### Your task
List each line in the records below that contains the word "accomplish", and reproduce every such line in full.

### Data shown
######
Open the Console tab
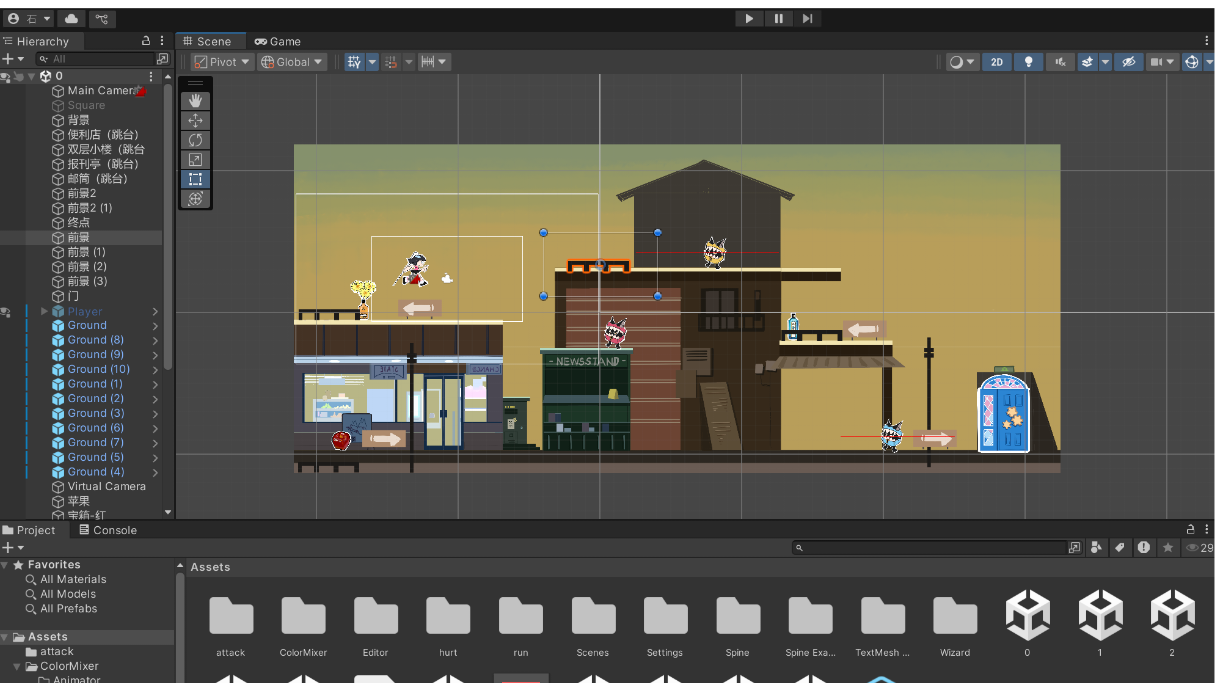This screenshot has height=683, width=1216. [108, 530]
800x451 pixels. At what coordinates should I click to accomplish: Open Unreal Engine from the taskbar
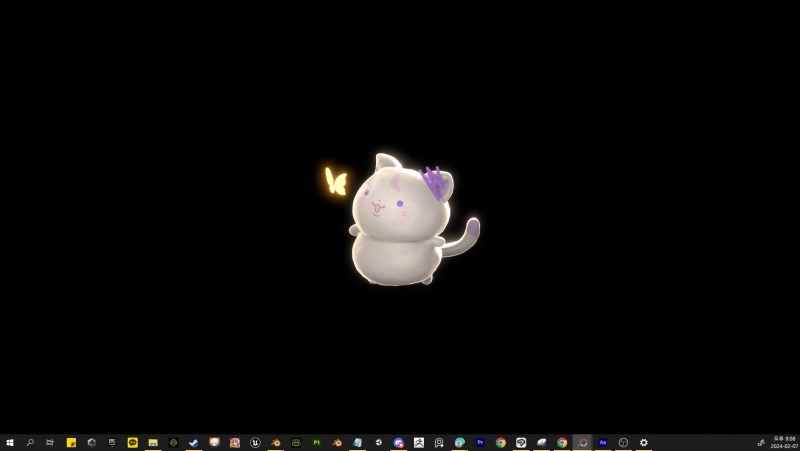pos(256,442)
######
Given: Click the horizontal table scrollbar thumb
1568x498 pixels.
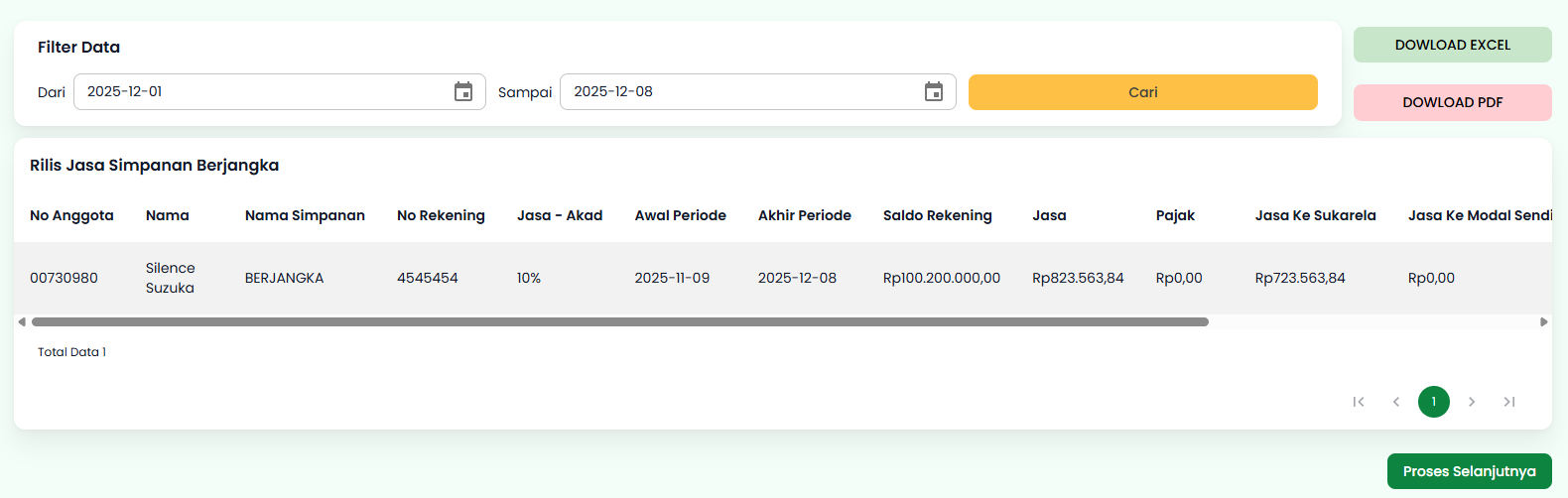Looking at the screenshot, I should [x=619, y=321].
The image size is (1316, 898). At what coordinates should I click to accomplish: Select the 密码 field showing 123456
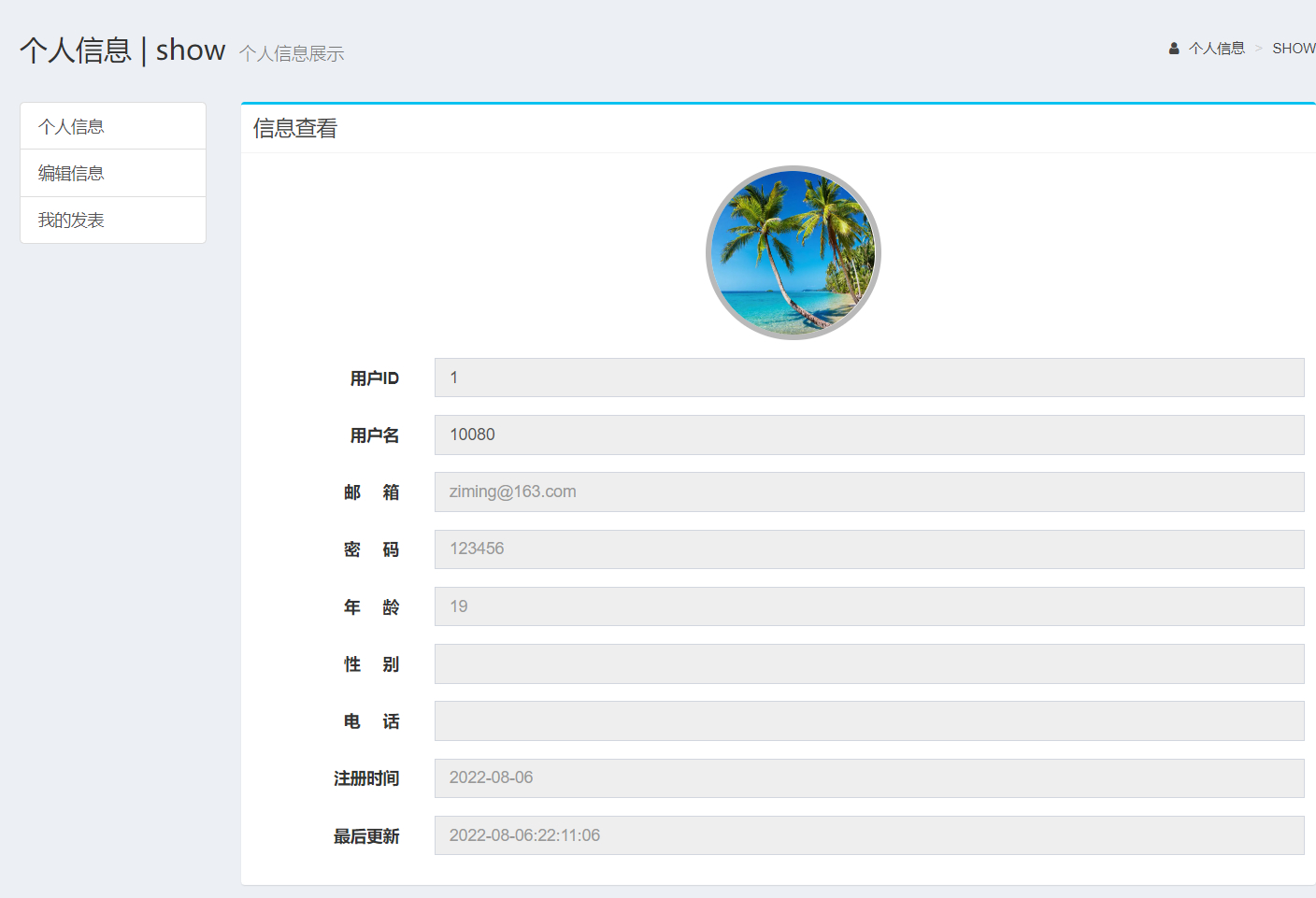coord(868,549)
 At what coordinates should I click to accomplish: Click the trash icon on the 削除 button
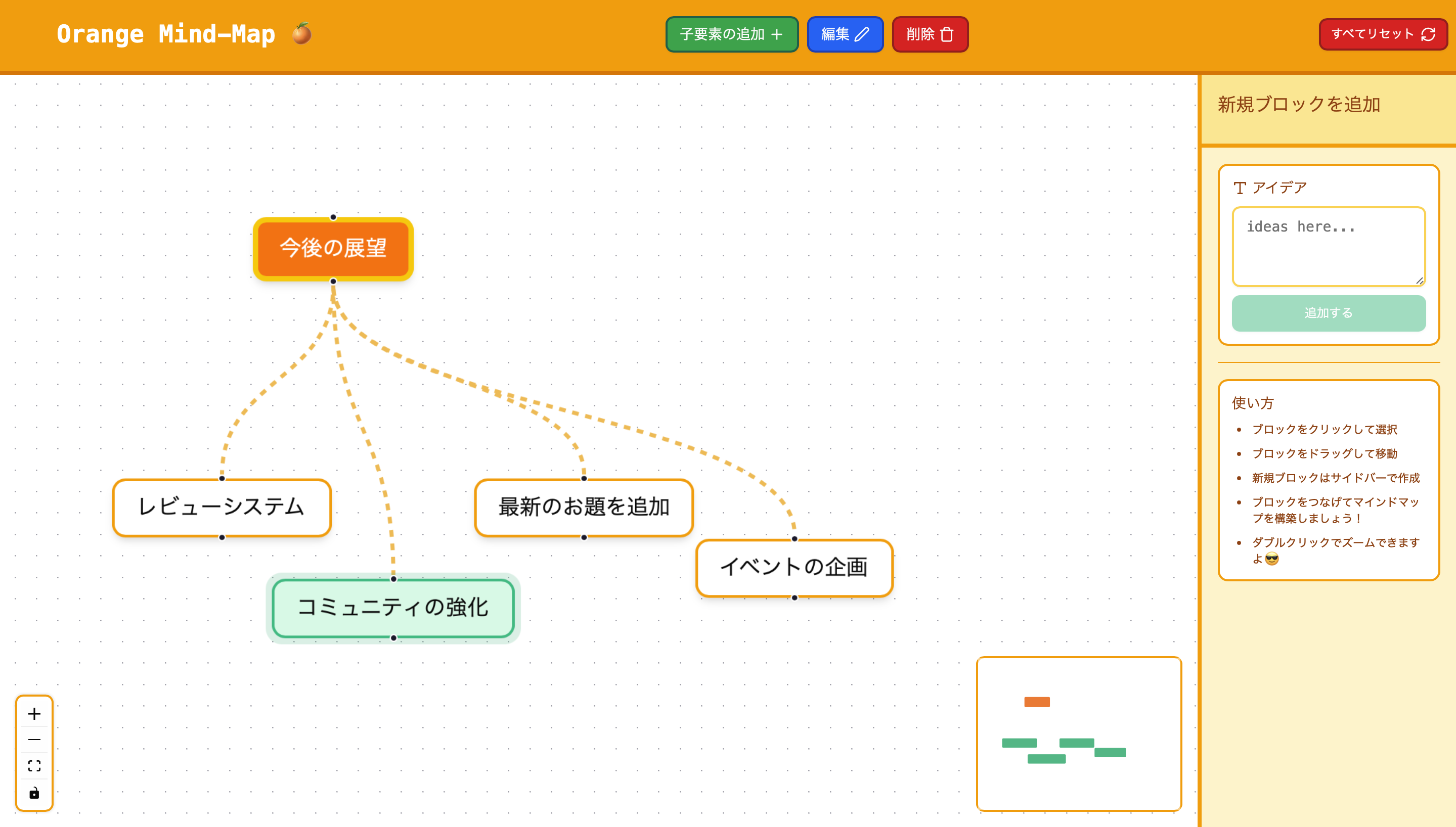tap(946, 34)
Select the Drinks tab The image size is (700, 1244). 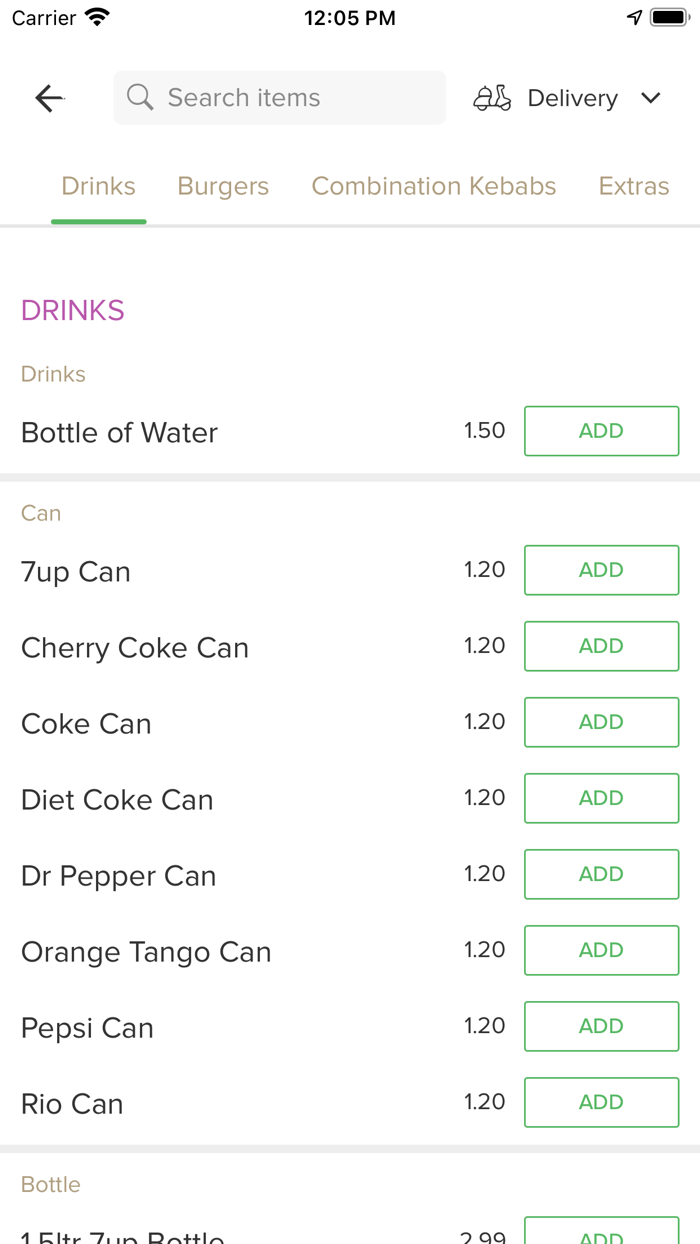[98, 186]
######
### Final result
800x451 pixels. At what coordinates should I click to accomplish: Open Unreal Engine from the taskbar
The image size is (1316, 898). At what coordinates should I click to accomplish: Select the 密码 field showing 123456
 At what coordinates should I click to accomplish: Click the trash icon on the 削除 button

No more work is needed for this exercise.